Registration for this site is now restricted to 16 years old or older.

In addition, birthdates are now a required profile field. They will be used soley to check for age policy compliance. 

We apologize for this change.


----------



## Drac (Sep 26, 2006)

No problems....


----------



## Kacey (Sep 26, 2006)

Works for me.


----------



## Ping898 (Sep 26, 2006)

Makes sense.  You going to grandfather the current under-16 crowd?


----------



## Bob Hubbard (Sep 26, 2006)

There are 3 or 4 currently grandfathered in.  As long as their accounts stay active, they'll be ok.


----------



## dubljay (Sep 26, 2006)

16? aw crap that means i'm out.. lol i have the mental capacity of a 2 year old.


----------



## tshadowchaser (Sep 26, 2006)

works for me


----------



## terryl965 (Sep 26, 2006)

Great job Bob I agree with the 16 being the limit here.
Terry


----------



## Swordlady (Sep 26, 2006)

Thank you, Bob.


----------



## Ronin Moose (Sep 27, 2006)

Full support on this policy, Bob.  Well done.

*-GARRY  *


----------



## Carol (Sep 27, 2006)

What everyone else said.  Well done.   :asian:


----------



## Manzyberranzan (Sep 27, 2006)

My mental age is 16, so I just barely fit in!


----------



## Brian R. VanCise (Sep 27, 2006)

I think that it is good policy as well!


----------



## The Master (Sep 27, 2006)

No kids. Good.
Some topics are simply not good for them to see until later in life when they can better understand.  Easier this way, not as much need to be politically correct when talking.


----------



## exile (Sep 27, 2006)

The Master said:


> No kids. Good.
> Some topics are simply not good for them to see until later in life when they can better understand.  Easier this way, not as much need to be politically correct when talking.



For example, not having to explain to them how The Master takes over people's bodies when his old one gets too old, and then takes off in his tardis before anyone knows what happened to the poor victim... way too scary!

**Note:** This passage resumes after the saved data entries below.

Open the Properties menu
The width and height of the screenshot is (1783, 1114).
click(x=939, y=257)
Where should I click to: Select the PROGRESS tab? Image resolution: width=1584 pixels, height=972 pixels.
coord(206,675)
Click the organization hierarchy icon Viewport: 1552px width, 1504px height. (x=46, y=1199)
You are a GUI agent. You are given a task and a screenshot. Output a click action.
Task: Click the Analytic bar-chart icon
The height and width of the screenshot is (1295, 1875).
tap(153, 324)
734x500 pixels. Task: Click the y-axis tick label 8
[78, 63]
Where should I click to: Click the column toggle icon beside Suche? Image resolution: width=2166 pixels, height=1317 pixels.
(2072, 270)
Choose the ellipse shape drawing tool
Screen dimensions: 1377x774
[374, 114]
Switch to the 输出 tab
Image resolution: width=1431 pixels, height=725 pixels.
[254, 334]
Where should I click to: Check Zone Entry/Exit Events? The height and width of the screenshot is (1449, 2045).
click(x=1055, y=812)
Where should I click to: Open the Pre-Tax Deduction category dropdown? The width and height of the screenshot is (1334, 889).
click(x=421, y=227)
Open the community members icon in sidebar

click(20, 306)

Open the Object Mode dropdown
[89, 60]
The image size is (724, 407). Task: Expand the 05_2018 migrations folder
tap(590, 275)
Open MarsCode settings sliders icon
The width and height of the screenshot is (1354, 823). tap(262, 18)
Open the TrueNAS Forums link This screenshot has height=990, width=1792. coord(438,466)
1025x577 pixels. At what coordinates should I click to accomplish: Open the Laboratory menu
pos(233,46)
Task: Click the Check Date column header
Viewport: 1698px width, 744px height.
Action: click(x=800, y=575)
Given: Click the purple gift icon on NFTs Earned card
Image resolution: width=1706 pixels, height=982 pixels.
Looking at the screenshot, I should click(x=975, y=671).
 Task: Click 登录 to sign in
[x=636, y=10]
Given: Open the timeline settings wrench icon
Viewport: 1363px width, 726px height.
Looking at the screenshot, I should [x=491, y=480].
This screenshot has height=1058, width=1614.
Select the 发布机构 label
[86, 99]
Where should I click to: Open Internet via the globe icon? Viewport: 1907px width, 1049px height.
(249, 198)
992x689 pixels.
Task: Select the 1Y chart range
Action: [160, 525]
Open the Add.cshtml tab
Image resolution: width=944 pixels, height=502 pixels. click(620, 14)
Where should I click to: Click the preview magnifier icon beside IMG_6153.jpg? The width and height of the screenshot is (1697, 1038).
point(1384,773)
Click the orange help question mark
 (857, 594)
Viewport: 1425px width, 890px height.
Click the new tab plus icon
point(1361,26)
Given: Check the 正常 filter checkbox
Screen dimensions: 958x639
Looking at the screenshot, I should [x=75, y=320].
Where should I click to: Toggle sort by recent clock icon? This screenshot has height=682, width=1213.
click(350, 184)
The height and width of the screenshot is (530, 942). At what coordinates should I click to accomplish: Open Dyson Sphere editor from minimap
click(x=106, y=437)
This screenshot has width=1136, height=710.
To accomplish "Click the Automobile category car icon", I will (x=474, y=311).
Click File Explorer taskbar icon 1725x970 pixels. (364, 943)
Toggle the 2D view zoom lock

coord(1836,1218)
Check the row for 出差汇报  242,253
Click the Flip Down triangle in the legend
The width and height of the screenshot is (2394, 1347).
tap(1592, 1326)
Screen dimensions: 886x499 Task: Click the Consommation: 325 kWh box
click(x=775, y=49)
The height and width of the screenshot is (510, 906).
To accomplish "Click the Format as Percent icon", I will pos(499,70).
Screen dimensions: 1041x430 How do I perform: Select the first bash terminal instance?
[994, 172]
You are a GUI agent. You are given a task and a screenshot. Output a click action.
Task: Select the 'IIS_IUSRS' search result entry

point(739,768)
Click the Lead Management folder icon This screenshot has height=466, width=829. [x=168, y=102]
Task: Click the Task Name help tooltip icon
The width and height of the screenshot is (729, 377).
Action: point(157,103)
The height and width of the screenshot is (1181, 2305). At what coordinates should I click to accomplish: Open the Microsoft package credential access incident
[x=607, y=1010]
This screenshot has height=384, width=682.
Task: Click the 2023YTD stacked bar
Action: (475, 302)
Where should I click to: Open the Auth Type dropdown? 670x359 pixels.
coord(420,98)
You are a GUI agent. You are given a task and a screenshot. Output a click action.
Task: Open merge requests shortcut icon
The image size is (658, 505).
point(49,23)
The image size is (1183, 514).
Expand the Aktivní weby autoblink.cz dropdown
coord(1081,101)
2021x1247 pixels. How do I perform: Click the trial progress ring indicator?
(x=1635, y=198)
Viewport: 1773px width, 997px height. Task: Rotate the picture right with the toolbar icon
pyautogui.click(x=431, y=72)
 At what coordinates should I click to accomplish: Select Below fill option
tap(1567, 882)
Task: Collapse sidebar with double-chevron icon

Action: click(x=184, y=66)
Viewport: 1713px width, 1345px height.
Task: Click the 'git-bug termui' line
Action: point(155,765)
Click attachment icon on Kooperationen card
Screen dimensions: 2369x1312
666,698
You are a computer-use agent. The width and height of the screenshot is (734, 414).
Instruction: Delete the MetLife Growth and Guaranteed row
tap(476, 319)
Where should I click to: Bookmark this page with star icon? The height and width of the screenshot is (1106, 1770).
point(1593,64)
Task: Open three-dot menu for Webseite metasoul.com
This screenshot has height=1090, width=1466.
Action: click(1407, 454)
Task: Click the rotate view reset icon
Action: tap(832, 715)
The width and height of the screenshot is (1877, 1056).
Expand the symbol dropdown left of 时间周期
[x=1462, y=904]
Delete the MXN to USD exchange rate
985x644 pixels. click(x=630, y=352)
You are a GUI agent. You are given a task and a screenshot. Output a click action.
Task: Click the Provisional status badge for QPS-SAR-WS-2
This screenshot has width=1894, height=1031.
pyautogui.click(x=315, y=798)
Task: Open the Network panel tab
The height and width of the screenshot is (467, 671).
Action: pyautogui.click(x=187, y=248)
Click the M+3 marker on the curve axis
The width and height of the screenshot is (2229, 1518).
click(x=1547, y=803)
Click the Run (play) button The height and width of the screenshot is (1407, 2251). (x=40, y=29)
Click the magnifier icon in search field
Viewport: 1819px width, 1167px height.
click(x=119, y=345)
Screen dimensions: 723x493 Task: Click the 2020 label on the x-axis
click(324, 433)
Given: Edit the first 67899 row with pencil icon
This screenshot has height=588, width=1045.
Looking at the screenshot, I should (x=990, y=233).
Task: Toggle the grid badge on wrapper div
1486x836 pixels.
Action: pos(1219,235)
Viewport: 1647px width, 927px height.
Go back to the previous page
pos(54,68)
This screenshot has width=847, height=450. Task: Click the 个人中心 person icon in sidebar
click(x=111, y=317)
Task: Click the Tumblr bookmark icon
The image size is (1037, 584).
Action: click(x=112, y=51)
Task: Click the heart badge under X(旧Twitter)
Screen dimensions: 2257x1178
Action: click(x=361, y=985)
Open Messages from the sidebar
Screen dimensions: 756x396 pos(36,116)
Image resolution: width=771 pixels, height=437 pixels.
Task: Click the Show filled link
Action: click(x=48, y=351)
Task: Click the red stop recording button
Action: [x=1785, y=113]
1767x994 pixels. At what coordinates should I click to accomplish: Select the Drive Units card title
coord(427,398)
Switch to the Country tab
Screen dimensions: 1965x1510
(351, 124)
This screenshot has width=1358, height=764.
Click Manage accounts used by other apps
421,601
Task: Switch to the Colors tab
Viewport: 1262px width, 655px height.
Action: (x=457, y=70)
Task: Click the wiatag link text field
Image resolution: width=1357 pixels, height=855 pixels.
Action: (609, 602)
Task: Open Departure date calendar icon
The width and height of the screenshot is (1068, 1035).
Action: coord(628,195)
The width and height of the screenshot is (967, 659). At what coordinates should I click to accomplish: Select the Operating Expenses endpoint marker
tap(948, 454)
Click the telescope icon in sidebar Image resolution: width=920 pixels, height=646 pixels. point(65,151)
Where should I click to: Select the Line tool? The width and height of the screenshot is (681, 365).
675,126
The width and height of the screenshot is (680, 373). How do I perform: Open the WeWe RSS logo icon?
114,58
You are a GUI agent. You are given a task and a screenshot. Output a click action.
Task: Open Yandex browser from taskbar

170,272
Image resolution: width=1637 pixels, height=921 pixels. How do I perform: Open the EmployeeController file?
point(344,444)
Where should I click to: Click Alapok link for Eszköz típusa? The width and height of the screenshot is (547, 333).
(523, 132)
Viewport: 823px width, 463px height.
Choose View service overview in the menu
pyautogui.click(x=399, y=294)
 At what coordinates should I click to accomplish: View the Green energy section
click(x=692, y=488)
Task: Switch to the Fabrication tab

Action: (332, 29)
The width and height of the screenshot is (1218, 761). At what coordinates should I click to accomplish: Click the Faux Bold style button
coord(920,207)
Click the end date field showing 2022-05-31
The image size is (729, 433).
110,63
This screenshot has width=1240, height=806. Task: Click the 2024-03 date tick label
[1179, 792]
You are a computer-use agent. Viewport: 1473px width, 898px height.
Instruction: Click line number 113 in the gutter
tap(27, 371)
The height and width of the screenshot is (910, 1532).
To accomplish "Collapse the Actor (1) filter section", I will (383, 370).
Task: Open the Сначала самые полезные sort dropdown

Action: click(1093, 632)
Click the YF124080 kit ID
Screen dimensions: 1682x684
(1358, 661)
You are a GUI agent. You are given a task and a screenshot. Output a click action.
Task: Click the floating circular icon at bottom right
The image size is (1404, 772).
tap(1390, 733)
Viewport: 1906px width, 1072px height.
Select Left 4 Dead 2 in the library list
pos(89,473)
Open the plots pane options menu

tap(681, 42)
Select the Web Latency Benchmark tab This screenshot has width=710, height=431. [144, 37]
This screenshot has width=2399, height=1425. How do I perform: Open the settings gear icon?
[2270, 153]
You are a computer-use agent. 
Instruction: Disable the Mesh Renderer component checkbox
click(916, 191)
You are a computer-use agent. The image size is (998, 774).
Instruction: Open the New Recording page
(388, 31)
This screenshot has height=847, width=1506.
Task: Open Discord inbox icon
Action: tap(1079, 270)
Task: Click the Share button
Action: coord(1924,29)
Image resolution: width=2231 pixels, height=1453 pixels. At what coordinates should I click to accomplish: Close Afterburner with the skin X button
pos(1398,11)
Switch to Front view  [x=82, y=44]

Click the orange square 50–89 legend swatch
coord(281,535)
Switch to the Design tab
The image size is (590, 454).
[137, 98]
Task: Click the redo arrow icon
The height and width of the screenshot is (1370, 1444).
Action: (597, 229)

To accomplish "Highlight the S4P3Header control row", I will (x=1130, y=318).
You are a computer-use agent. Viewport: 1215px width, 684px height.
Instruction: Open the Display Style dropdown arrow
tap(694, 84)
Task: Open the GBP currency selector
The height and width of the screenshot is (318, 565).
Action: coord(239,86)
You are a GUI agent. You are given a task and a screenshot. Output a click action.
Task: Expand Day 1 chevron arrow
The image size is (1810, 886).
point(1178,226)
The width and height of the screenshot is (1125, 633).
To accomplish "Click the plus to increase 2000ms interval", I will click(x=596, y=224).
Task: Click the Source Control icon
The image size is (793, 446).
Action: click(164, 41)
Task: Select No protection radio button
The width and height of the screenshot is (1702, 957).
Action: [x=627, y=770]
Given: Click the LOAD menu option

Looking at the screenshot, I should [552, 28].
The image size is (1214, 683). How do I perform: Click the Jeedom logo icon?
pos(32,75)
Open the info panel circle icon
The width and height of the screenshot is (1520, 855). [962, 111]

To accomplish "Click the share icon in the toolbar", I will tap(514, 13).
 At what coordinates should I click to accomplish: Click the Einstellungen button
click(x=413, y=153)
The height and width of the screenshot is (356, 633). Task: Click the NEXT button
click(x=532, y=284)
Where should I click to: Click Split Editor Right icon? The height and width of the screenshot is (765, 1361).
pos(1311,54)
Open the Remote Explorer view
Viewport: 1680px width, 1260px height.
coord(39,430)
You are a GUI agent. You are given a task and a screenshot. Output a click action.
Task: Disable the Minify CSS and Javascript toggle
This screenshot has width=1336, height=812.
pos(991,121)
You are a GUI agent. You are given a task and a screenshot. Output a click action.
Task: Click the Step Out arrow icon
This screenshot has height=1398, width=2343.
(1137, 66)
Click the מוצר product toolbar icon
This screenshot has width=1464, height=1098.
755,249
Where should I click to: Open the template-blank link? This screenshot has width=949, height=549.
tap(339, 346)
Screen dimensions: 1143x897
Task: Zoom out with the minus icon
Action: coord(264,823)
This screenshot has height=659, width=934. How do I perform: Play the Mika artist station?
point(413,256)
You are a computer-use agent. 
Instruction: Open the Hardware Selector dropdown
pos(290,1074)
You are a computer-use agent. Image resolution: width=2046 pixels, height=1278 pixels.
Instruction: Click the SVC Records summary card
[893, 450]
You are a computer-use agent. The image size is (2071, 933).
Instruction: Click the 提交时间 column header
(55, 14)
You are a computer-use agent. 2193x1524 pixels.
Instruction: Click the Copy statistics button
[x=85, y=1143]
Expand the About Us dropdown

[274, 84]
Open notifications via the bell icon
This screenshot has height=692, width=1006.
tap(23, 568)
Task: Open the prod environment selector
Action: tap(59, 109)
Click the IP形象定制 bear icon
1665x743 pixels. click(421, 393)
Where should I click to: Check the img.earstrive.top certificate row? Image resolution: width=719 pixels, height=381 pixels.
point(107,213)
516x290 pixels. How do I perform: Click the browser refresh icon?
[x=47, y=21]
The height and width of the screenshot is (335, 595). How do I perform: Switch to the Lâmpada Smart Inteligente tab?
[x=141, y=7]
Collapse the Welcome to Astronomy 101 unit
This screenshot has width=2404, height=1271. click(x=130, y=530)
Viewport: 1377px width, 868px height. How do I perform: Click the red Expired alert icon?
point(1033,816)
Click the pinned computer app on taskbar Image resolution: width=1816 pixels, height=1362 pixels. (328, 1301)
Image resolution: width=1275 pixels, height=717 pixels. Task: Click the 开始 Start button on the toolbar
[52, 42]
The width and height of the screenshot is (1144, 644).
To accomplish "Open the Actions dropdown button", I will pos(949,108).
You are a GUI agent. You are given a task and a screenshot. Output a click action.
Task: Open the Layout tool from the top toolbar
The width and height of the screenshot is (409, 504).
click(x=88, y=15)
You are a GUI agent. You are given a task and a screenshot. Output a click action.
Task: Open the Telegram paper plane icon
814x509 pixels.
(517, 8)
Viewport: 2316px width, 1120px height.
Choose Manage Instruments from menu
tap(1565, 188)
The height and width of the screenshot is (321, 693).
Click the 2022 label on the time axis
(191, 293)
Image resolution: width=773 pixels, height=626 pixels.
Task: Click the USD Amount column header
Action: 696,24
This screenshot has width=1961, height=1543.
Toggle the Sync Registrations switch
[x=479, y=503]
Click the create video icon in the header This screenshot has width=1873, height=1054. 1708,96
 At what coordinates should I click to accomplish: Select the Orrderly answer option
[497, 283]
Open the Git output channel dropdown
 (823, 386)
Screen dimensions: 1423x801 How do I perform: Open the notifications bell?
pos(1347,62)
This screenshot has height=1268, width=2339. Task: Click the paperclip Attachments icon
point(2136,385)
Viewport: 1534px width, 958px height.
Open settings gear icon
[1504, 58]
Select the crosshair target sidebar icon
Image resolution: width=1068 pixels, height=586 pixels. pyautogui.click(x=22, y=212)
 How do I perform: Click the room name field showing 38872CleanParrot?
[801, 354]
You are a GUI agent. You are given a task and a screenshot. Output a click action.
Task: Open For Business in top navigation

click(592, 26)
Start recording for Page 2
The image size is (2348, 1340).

that takes me _way_ back...

welcome to MT---

`The Doctor' ;-)


----------



## The Master (Sep 27, 2006)

Thank you


----------



## Jonathan Randall (Sep 28, 2006)

The Master said:


> Thank you


 
Yes, thank you, Bob.


----------



## BrandiJo (Sep 29, 2006)

sounds good to me ​


----------



## Sam (Sep 29, 2006)

I would like to point out that this will hardly stop anyone... I remember past members mentioning other site's said they were 14 because it wouldnt let them join otherwise... All they have to do is change the birthdate they register with when it tells them they can't register.


----------



## Kacey (Sep 29, 2006)

Sam said:


> I would like to point out that this will hardly stop anyone... I remember past members mentioning other site's said they were 14 because it wouldnt let them join otherwise... All they have to do is change the birthdate they register with when it tells them they can't register.



You're right - but it will protect Bob and the site _legally_ because he is taking steps to prevent minors under 16 from joining, which, for exactly the reasons you state, is the only thing he can do, unless he wants to start requiring identification, which gets tricky for all sorts of reasons.


----------



## bluemtn (Sep 29, 2006)

Thanks Bob.  That makes things quite a bit easier here.


----------



## Bob Hubbard (Oct 1, 2006)

They lie, they get found, they get banned and their ISP notified.


----------



## Mustafa (Oct 6, 2006)

Very good.
Are the opposite expected if it is true?

edit; I am barely over the limit you have set. 
Lucky!


----------